Along with David Heath, Mannes is credited with installing nine additional sculptures from countries that had hosted the Olympic Games throughout Atlanta, lighting the BellSouth Tower and Nations Bank, and the Pierre de Coubertin sculpture in Centennial Olympic Park.
“In between, I was always making stuff,” she said.
And in between, she raised two sons. She mowed the lawn. She cooked. And dressed in fur coats and driving a beat-up Mitsubishi truck, she met with clients.
She did all that while serving on the board of the Contemporary, formerly Nexus, and Jerusalem House, a nonprofit that provides housing for low-income and homeless individuals and families affected by HIV/AIDS.
“At the end of the day, it’s always nice to be able to give back to the community, whether it’s a fundraiser dinner at our home or art tours,” Mannes said. “Personally you expend yourself so you can do that.”

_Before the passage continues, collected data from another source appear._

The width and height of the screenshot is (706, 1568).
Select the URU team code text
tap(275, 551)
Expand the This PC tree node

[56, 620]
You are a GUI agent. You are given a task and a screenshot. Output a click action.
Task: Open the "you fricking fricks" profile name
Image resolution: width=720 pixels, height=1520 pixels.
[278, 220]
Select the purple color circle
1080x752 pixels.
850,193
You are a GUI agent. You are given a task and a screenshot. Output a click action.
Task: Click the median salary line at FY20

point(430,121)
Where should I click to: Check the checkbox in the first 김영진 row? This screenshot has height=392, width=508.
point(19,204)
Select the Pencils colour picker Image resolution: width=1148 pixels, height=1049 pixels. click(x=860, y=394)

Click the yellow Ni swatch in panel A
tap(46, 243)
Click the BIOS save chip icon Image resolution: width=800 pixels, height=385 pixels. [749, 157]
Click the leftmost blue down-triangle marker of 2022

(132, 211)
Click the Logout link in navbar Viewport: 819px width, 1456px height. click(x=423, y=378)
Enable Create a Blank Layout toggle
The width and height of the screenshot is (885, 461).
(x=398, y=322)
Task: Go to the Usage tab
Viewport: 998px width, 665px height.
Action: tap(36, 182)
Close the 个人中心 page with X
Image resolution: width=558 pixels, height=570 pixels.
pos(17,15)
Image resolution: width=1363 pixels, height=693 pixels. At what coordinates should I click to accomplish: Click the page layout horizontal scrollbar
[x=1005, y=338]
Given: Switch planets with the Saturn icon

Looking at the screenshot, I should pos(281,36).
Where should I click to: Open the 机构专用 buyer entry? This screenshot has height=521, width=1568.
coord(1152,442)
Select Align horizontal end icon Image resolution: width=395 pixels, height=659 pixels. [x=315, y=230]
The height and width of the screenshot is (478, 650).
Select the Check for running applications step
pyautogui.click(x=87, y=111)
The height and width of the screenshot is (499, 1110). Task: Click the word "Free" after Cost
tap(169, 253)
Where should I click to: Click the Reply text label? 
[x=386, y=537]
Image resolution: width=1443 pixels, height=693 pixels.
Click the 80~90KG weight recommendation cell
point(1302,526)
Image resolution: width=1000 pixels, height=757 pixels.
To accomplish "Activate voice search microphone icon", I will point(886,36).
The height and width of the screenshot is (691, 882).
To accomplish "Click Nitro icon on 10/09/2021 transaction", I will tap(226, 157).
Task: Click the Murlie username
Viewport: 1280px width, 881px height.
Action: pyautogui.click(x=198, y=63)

In 2002, soon after her mother passed away, Mannes decided it was time to retire. She closed the gallery for good, but her heart for art wouldn’t stop beating.
“I am most happy when I’m creating and inventing,” she said.
RELATED | Prison artists get to show off their talent, do good at same time
These days, when she isn’t promoting art in public spaces, those moments happen with her four grandchildren, teaching them to knit, to sew or make art books. Other times, Mannes is busy helping spearhead Say-So, the conversational salon she founded in 2003 with Dot Blum and Judy Mozen to provide a platform for women to talk about issues important to them.
About two years ago, Mannes began riffling through storage bins in her makeshift studio and in an “aha” moment found herself gluing little tableaux and lacy frills onto plastic Target bags. She liked it, so days later, she created another one. And another. The styles varied and so did the colors and combinations of materials, but all had chopsticks.
Credit: The Atlanta Journal-Constitution
Credit: The Atlanta Journal-Constitution
She did this until finally she had more than 70 purses, not counting those she has gifted to friends.
Now she’s wondering what to do with what’s left of them. Sell them? Donate them to charity? Or just leave them be? If nothing else, they’ll remain yet another conversation piece in the Manneses’ home, so full of art that people have likened it to a museum.
That said, it isn’t unusual for Mannes to host fundraising dinners there and every chance she gets, an educational tour, proof Eve Mannes left the classroom a long time ago but she could no more leave teaching behind than she could art.
“People are either afraid to collect or do not know what to collect, how to install it or even how to live with art,” Mannes said. “It’s really a learning process.”
I read somewhere once that the arts and sciences are avatars of human creativity. Talking to Mannes, seeing her work, you get the feeling it must be true.